El bombardeo de Pearl Harbour y la entrada de Estados Unidos en la guerra, a finales de 1941, pusieron término a aquellos proyectos grandiosos, de los que nunca estaba satisfecha Twinkie, por parecerle cada vez que no se resaltaba bastante el papel galvanizador que había desempañado en la vida de su nación. Aunque estaba en desacuerdo total con la administración de Roosevelt, decidió consagrarse al esfuerzo bélico, haciendo enviar a todos los soldados americanos que luchaban en la Batalla del Pacífico paquetes de muestras de los productos de gran consumo fabricados por las sociedades que controlaba directa o indirectamente ella. Los paquetes iban en una bolsa de nailon que representaba una bandera americana; contenían un cepillo de dientes, un tubo de pasta dentífrica, tres tabletas efervescentes recomendadas en caso de neuralgia, gastralgia y acidez de estómago, una pastilla de jabón, tres dosis de champú individuales, una bebida gaseosa, un bolígrafo, cuatro porciones de goma de mascar, un paquete de hojas de afeitar, un portadocumentos de plástico destinado a llevar una foto —como modelo, hizo poner la suya, cuando la botadura del lanzatorpedos
Remember the Alamo
—, una medallita cuyo perfil tenía la forma del Estado de la Unión en el que había nacido el soldado (si había nacido en el extranjero, la medalla tenía la forma de los Estados Unidos enteros) y un par de calcetines. El consejo de administración de las «Madrinas de Guerra Americanas», encargado por el Ministerio de Defensa de controlar el contenido de aquellos paquetes-regalo, había mandado suprimir las muestras de productos «profilácticos», desaconsejando vivamente su envío a título personal. Grace Twinker murió en mil novecientos cincuenta y uno de resultas de una enfermedad del páncreas poco conocida. Dejaba a cuantos la habían servido unas rentas más que holgadas. Henry Fresnel —ahora escribía su nombre a la inglesa— las empleó poniendo un restaurante que, en recuerdo de sus años de cómico ambulante, bautizó con el nombre de
Le Capitaine Fracasse
, publicando un libro titulado orgullosamente
Mastering the French Art of Cookery y
fundando una escuela de cocina que prosperó rápidamente. Todo ello no le impidió satisfacer su pasión profunda. Gracias a la gente de teatro que había probado su cocina en casa de Twinkie y que no tardó en frecuentar su restaurante, se hizo productor, consejero técnico y principal intérprete de una serie televisiva titulada
I am the Cookie
(Ay eme ze cu qui, decía él con su inimitable acento marsellés, que había resistido victoriosamente tantos años de exilio). El éxito de aquellas emisiones, al final de las cuales presentaba cada vez una receta original, fue muy grande y varias veces le confiaron en otras producciones papeles análogos de amables franceses, que le permitieron realizar su vocación.

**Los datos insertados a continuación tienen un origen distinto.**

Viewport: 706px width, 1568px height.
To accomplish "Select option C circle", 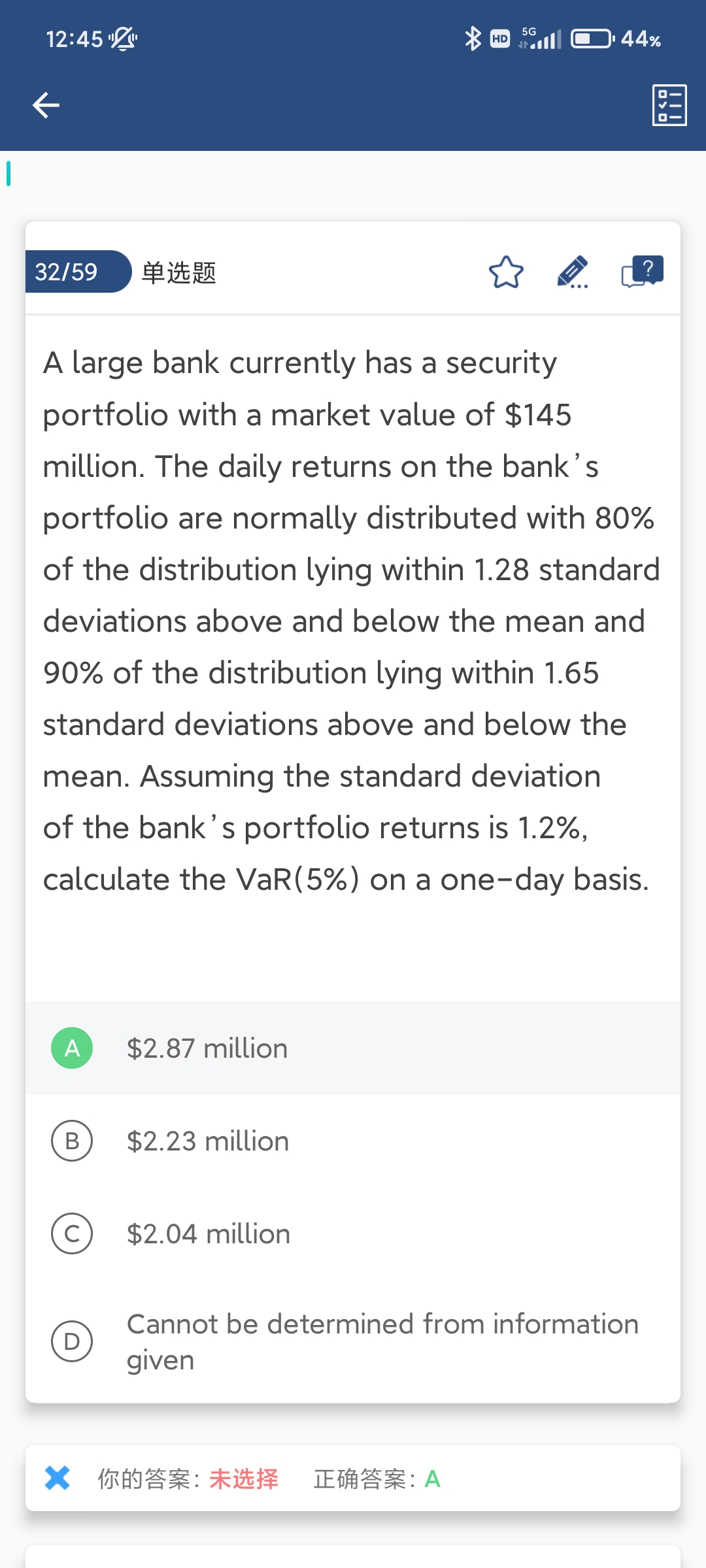I will pyautogui.click(x=72, y=1233).
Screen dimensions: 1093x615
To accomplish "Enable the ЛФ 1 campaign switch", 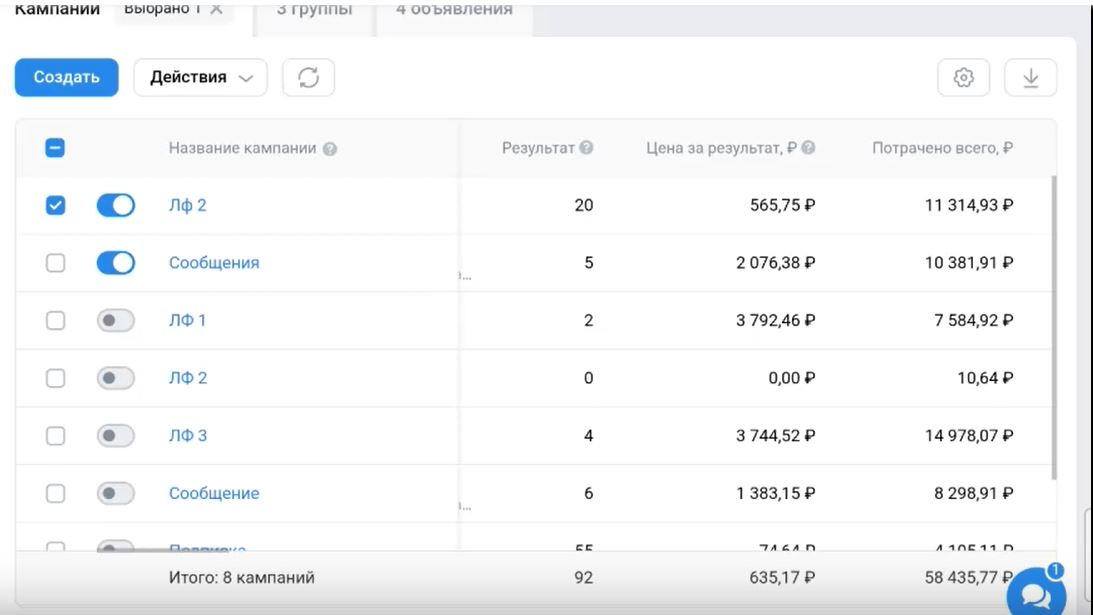I will tap(116, 321).
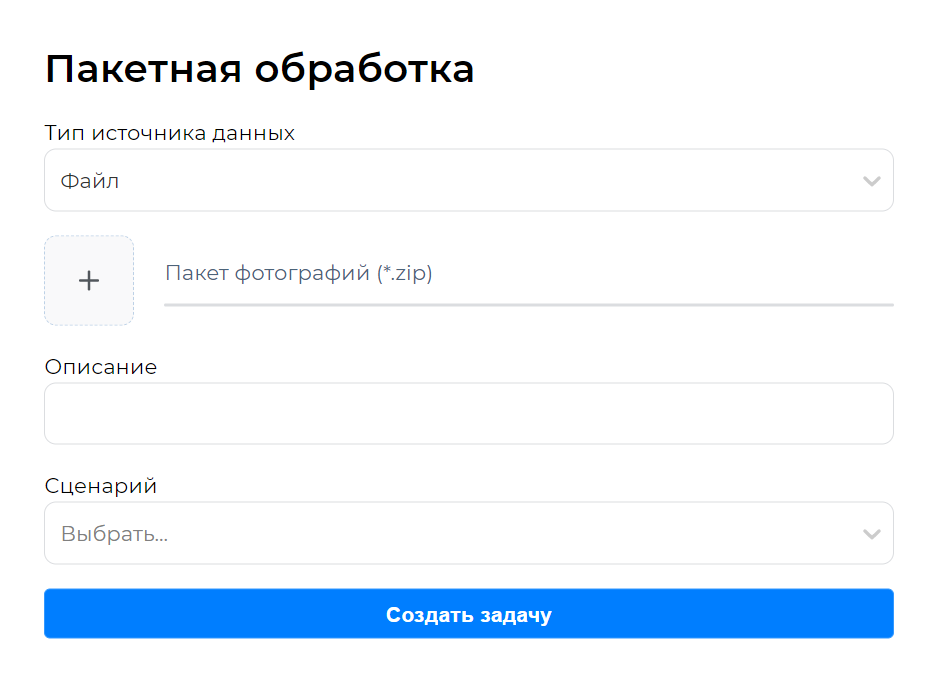This screenshot has height=680, width=947.
Task: Open the Сценарий dropdown labeled Выбрать...
Action: coord(469,533)
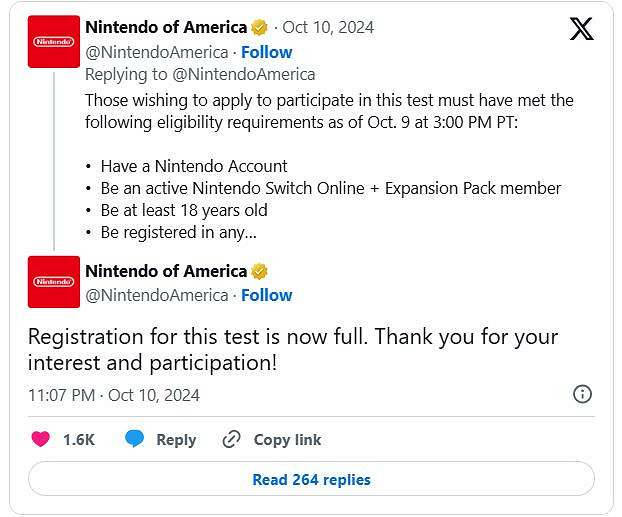Click the top Nintendo profile avatar

pos(54,42)

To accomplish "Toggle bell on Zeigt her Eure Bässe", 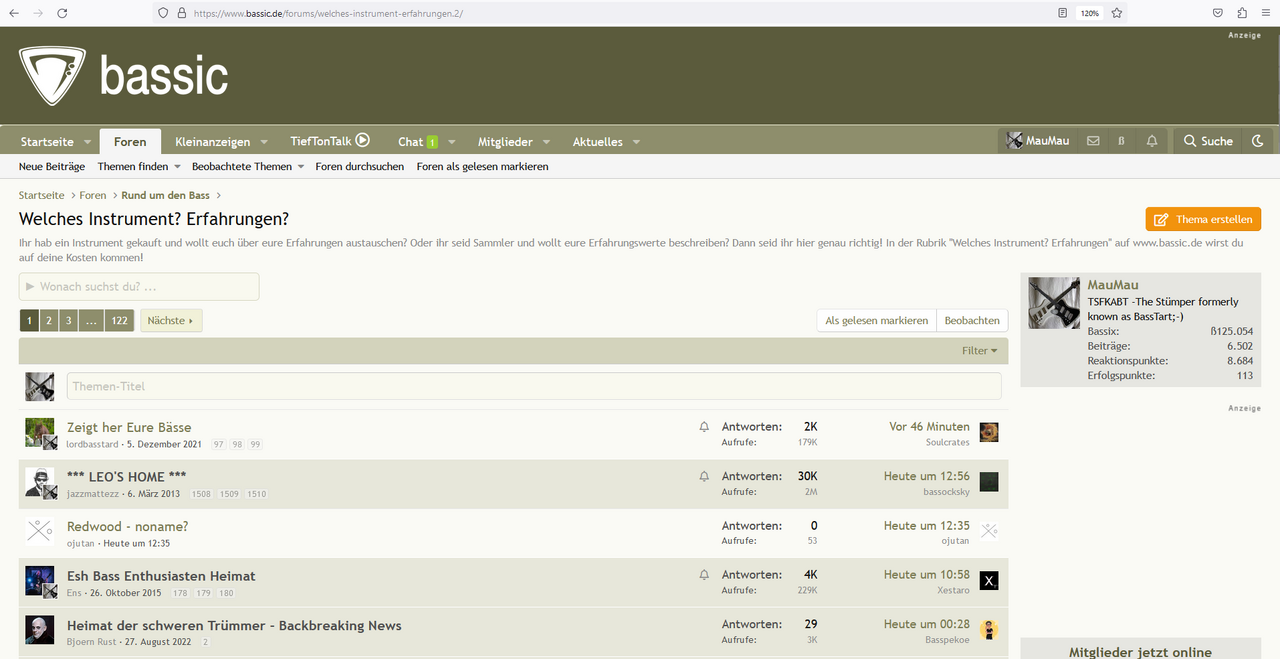I will pyautogui.click(x=704, y=427).
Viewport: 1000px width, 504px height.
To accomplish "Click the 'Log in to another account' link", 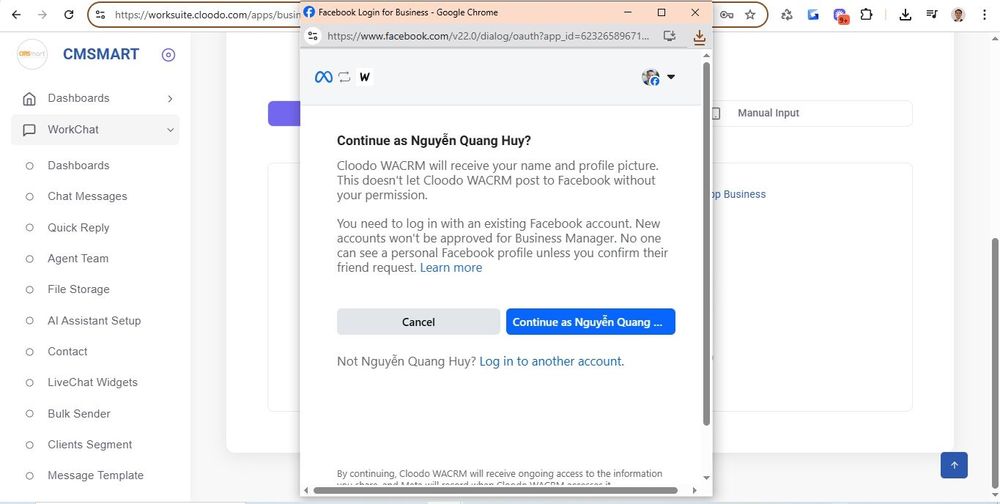I will [550, 361].
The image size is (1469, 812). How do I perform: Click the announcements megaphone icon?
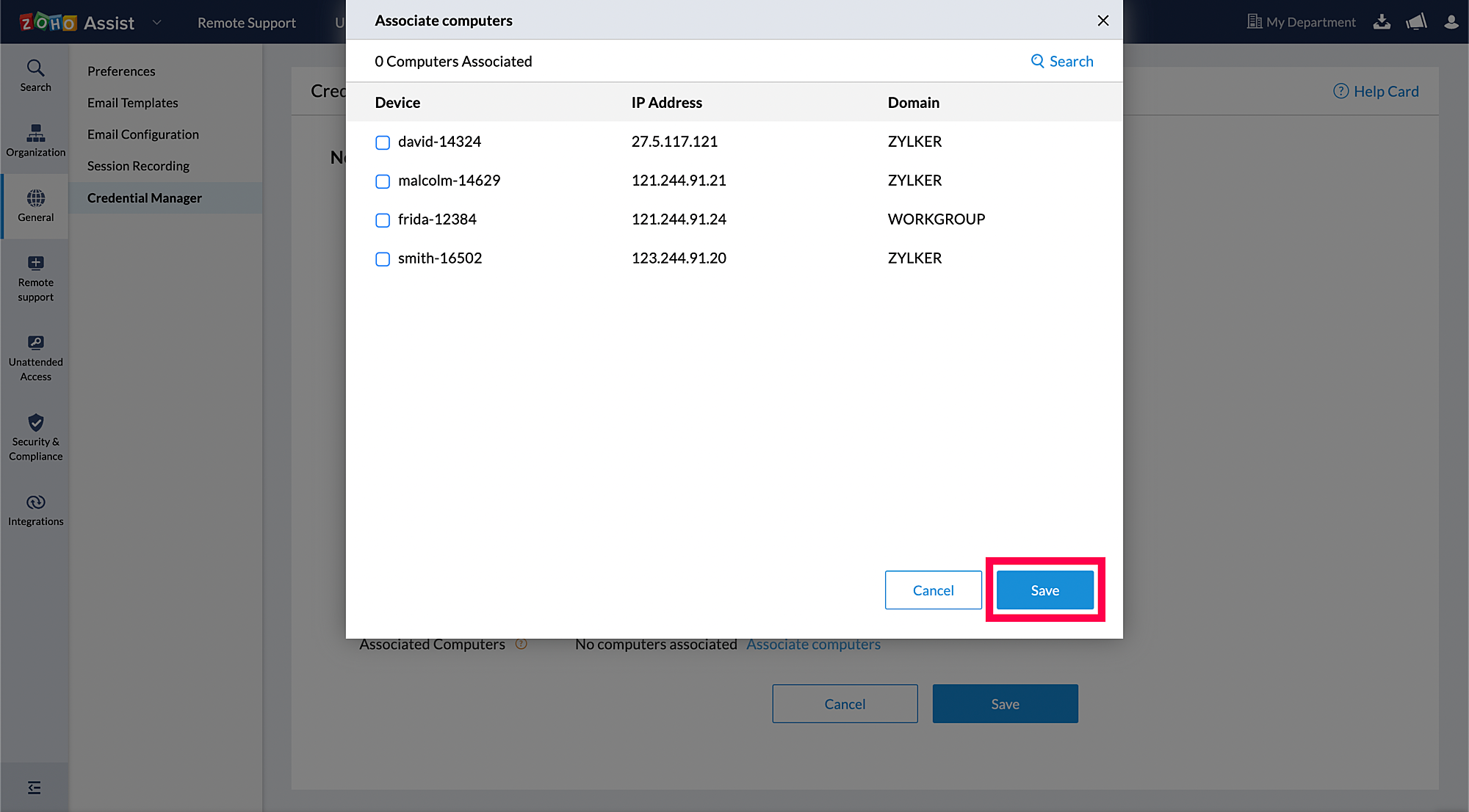point(1416,22)
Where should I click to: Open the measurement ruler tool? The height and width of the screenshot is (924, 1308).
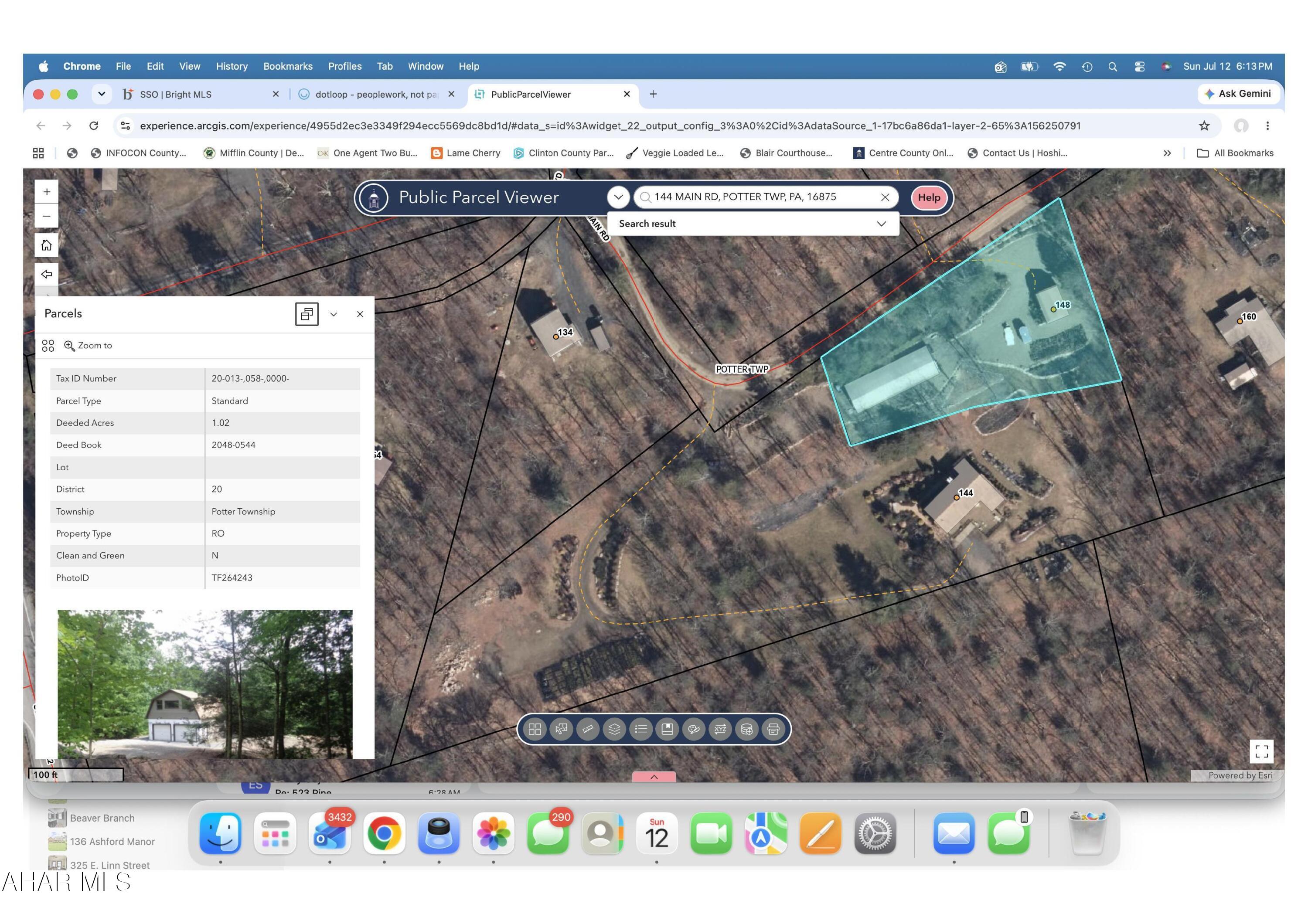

Se retiró de los negocios en 1970, a los sesenta años, y decidió volver a ver París, que había dejado hacía más de cuarenta.
Debió de sorprenderse al saber que su mujer vivía aún en el cuartito de la calle Simon-Crubellier. La fue a ver; le contó lo que le había pasado, las noches en los pajares, los malos caminos, las fiambreras de patatas con tocino empapadas en lluvia, los tuaregs de ojos estrechos que descubrían todos sus trucos de prestidigitación, el calor y el hambre en México, las fiestas de cuento de hadas de la vieja americana para las que él hacía unos pasteles gigantescos de donde, en el momento oportuno, salían regimientos de girls con plumas de avestruz.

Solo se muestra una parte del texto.